### [EXERCISE PROMPT]
In the satirical Prospect Ave trick-or-treating piece, what was each visitor given at Tiger Inn?

### [EXTRACT PROVIDED]
== == ==

The following content is purely satirical and entirely fictional.
On Tuesday evening, Oct. 31, one fearless correspondent for The DailyPrintsAnything will again brave the cold to report on Prospect Ave’s little-known trick-or-treating event. Here is an account of last year’s adventure.
Accompanied by my videographer Holly Ween ’25, I set off from the quiet and cozy ‘Prints’ newsroom on University Place for the tricks, treats, and thrills across campus.
We started off at Charter, where we were just told to come back Friday night. I politely asked if there was anything they might have to offer to us trick-or-treaters now. Disappearing inside briefly, the guy who opened the door for us returned with some “Chef’s Whim,” something we were assured was “a Charter thing.”
Feeling rather athirst for a drink after the whim of the chef, Holly and I went directly to Tiger Inn. The line was short for TI, only 4 hours! I rang the doorbell and before I could say trick or treat, we were each handed a pint of beer. I’m pretty sure they were unaware we were trick-or-treating.
We then crossed back over Prospect Ave and knocked on the door of Cloister. As soon as it opened, we were knocked aback by the force of a literal firehose blasting beer. Soaked, we staggered away, having encountered our first trick of the night. “And people complain about getting a little pee-beer rained on them in the backyard,” Holly commented, wiping off her camera equipment.

== == ==

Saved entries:
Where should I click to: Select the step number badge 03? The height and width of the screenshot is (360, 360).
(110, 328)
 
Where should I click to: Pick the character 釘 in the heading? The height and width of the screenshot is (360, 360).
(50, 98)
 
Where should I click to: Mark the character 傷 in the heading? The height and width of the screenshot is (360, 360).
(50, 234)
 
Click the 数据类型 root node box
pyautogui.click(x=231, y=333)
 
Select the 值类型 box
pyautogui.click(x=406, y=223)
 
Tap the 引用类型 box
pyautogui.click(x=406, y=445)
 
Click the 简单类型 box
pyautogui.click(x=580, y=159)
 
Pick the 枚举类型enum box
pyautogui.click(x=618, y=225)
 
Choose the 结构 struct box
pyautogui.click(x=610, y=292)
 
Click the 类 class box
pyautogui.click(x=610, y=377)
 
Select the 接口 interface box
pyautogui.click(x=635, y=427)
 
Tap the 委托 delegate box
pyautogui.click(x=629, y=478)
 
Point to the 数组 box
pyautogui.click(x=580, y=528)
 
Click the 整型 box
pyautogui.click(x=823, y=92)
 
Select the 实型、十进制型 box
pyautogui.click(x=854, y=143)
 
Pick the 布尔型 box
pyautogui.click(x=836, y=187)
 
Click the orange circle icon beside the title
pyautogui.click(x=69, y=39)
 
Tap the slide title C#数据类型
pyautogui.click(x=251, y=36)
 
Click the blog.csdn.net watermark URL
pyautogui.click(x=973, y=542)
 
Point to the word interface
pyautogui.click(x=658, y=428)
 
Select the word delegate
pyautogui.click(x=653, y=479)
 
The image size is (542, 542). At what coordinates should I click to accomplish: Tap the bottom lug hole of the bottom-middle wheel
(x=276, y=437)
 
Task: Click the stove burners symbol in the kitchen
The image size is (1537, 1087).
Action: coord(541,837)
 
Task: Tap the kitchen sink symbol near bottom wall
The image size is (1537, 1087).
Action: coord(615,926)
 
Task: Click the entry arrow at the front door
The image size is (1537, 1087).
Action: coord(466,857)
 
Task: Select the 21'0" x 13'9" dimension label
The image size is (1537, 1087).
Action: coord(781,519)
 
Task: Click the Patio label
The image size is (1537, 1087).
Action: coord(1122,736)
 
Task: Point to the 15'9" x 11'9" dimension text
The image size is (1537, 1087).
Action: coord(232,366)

== == ==

### [OUTPUT FOR THIS EXERCISE]
Each was handed a pint of beer.